5.5 Event-Sourced Aggregate Example

public final class QuoteAggregate {

    private QuoteId id;
    private QuoteStatus status = QuoteStatus.DRAFT;
    private long version = 0;

    public List<QuoteEvent> handle(ApproveQuote command) {
        if (status != QuoteStatus.PRICED) {
            throw new InvalidTransitionException(status, QuoteStatus.APPROVED);
        }

        return List.of(new QuoteApproved(
                command.quoteId(),
                version + 1,
                command.approvedBy(),
                command.reason(),
                Instant.now()
        ));
    }

    public void apply(QuoteEvent event) {
        switch (event) {
            case QuoteApproved approved -> {
                this.id = approved.quoteId();
                this.status = QuoteStatus.APPROVED;
                this.version = approved.aggregateVersion();
            }
            case QuoteRejected rejected -> {
                this.id = rejected.quoteId();
                this.status = QuoteStatus.REJECTED;
                this.version = rejected.aggregateVersion();
            }
            default -> throw new UnsupportedEventException(event.type());
        }
    }
}

The aggregate does not mutate state directly as the primary durable operation. It emits events. The persisted event stream becomes the truth.

6. CQRS with Kafka

Command Query Responsibility Segregation separates the write model from one or more read models.

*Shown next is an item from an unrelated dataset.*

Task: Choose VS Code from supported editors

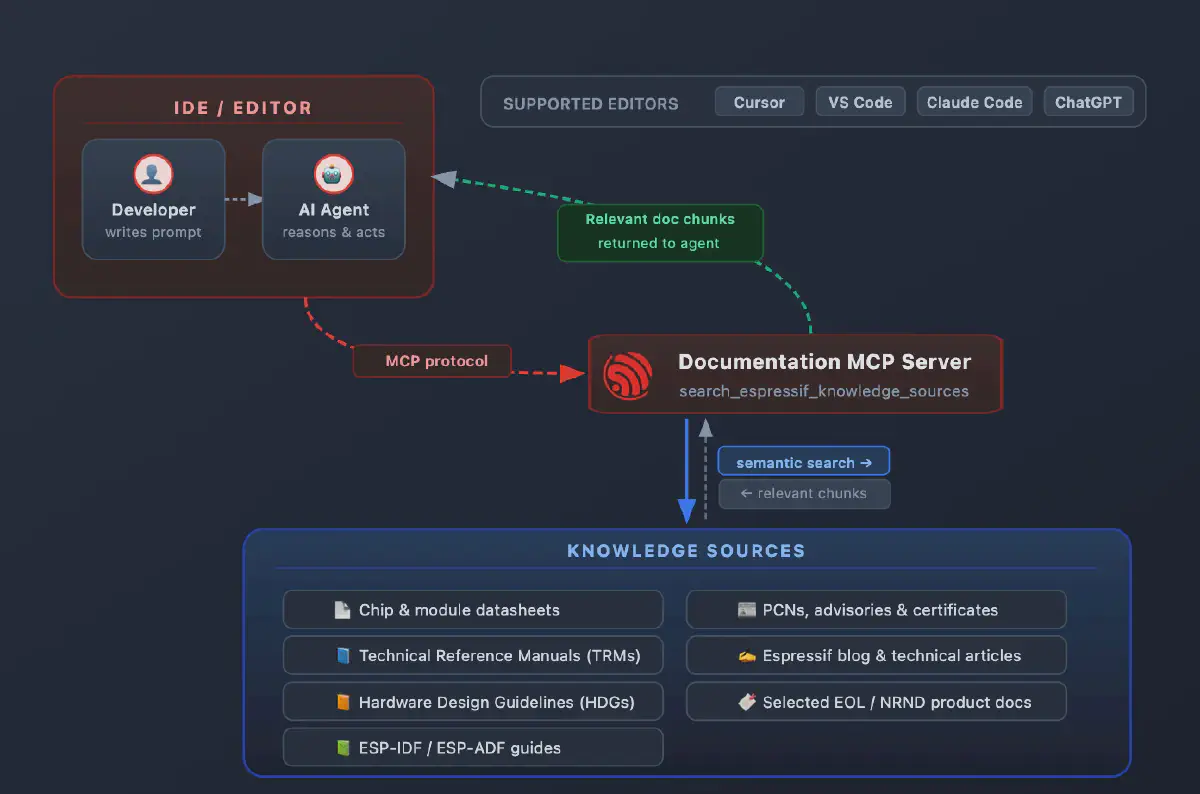Action: 860,101
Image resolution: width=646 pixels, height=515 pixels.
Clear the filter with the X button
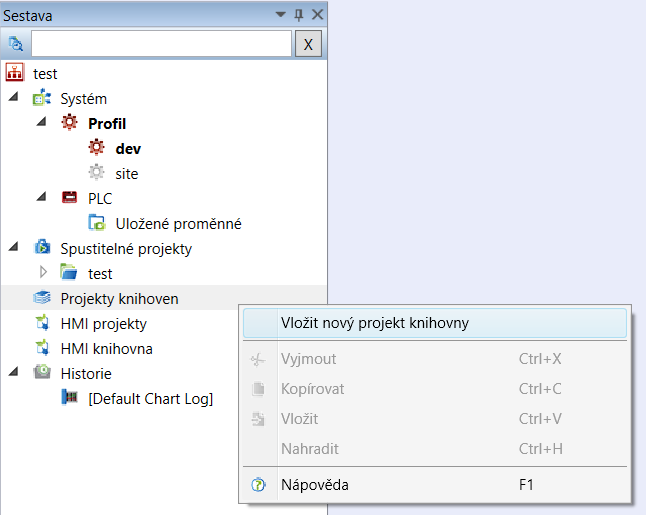[x=308, y=44]
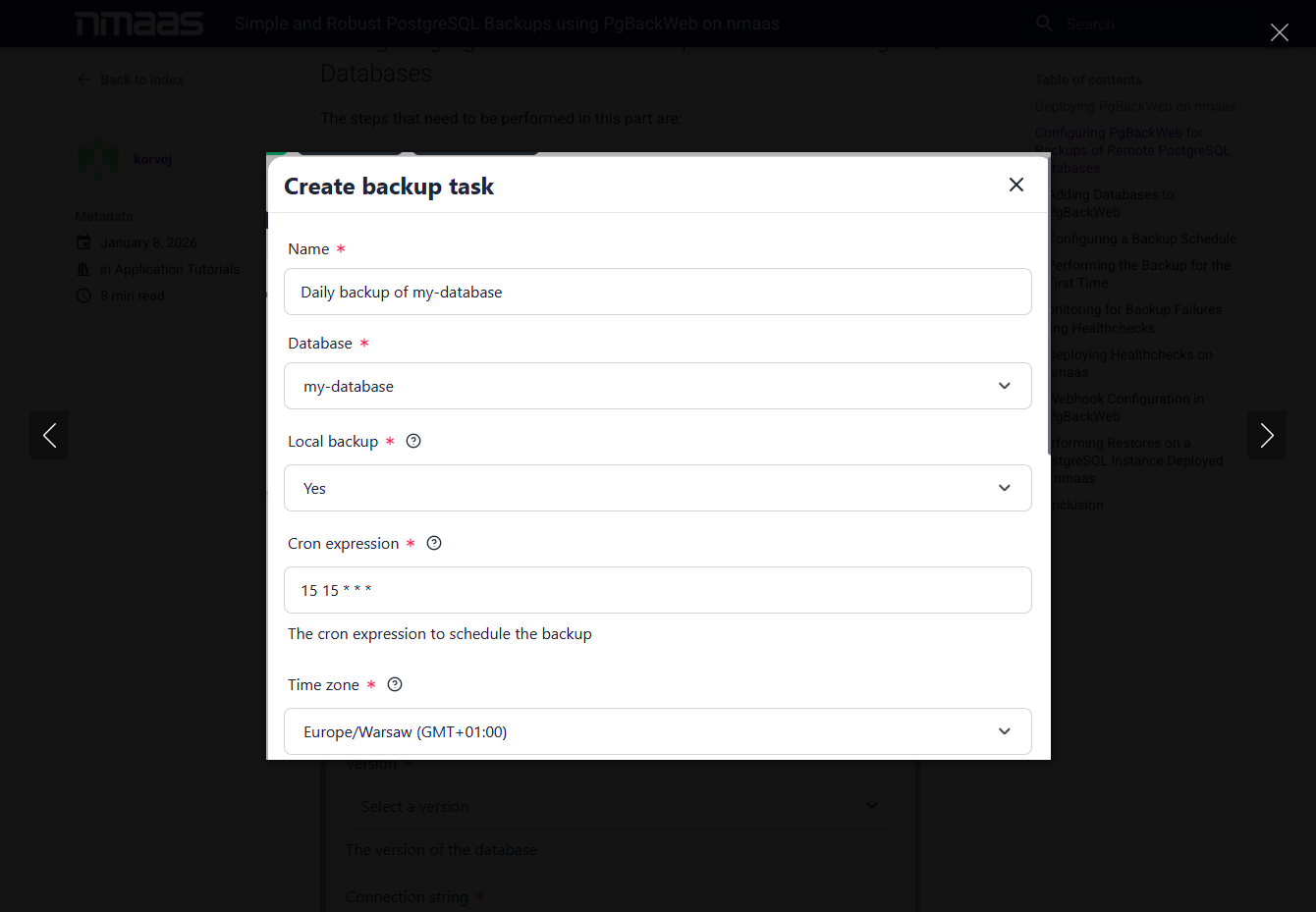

Kafka is useful because read models can subscribe to event streams and build query-optimized projections.

6.1 Read Model Examples

Projection	Storage	Purpose
Quote search index	Elasticsearch/OpenSearch	Filter and search quotes.
Customer quote summary	PostgreSQL/Redis	Fast customer dashboard.
Compliance audit view	PostgreSQL/object storage	Explain lifecycle transitions.
Fulfillment queue	Kafka topic/table	Trigger downstream work.
Revenue analytics	Warehouse/lakehouse	BI and trend analysis.

6.2 Projection Invariant

A projection is disposable if it can be rebuilt from retained events.

This is a powerful operational idea. It changes how we treat bugs:

fix projection code;
reset consumer offset or create new consumer group;
replay from historical events;
rebuild the read model;
compare old and new projection;
swap traffic after validation.

But this only works if event retention, schema compatibility, and replay side effects are designed correctly.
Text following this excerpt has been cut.